I used to do the same thing! Mostly with OTC stuff from the UK like junior paracetomol, that banana flavored teething gel (name I forget), simethecone (for colic) and sudocrem (nappy rash). They went nuts for savlon too, and Vics for the kids. And then the pain meds for adults. The pediatrician downstairs in our building was half-laughing about it when he saw me with my kids and said he is getting a steady parade of people through this office saying their nappy rash cleared up and they can breathe at night thanks to "Nathalies stuff" and could I please stop because Im crapping up his business!

0 ( +0 / -0 )

Abe234Sep. 23, 2014 - 08:49AM JST

I think what we have here i japan wanting generic drugs but at the same time they must be from a japanese company. Yep the tax payer is being squeezed,but japan loves its brands and they don't want foreign drug makers coming over and destroying the japanese drug makers..If it isn't brought under control the costs are going to rocket.
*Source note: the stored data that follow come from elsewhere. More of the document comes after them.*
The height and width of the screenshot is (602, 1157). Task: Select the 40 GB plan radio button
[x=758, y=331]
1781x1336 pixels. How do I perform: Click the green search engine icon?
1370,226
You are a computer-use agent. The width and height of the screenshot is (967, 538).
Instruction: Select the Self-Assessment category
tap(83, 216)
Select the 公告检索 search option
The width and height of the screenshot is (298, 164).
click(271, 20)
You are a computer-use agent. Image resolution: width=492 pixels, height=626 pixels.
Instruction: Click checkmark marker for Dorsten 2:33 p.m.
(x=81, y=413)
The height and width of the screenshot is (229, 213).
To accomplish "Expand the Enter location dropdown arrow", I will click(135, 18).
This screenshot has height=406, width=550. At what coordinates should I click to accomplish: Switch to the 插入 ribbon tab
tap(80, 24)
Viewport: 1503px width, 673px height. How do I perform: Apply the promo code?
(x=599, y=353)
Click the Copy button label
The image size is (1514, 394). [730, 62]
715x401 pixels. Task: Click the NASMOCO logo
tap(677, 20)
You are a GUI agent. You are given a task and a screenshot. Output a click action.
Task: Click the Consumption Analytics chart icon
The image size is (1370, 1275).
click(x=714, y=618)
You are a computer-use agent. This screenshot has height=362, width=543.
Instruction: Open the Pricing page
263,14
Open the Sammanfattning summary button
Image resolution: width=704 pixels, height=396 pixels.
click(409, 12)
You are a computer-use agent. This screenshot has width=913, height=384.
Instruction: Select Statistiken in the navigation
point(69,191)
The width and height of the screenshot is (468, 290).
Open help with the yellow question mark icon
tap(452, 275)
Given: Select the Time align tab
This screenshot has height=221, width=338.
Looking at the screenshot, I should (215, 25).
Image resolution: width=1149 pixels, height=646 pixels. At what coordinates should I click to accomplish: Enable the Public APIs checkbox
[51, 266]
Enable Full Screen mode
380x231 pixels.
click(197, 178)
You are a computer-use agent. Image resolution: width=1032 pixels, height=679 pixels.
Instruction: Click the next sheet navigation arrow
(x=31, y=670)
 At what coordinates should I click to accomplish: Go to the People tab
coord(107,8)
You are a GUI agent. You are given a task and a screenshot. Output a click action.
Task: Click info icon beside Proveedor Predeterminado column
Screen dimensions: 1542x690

Well, Japan's thinking ahead and smart for safety reason. US drugs are taken over by Chinese suppliers and manufactures, and we are having some safety issues here in USA

I believe TPP has a monumental safety issues it needs to solve first especially on food, medicine.

How do we control GMO food products sold in global market place? Look at a global epidemic on growing cancer in medicine, it is just insane. There is a solid scientific link between GMO food and cancer.

Well going back to your post, Japan not giving free access to foreign drug makers, I believe it is reasonable unless foreign drug makers improve the products safety. Genetic drugs need to be evaluated very carefully.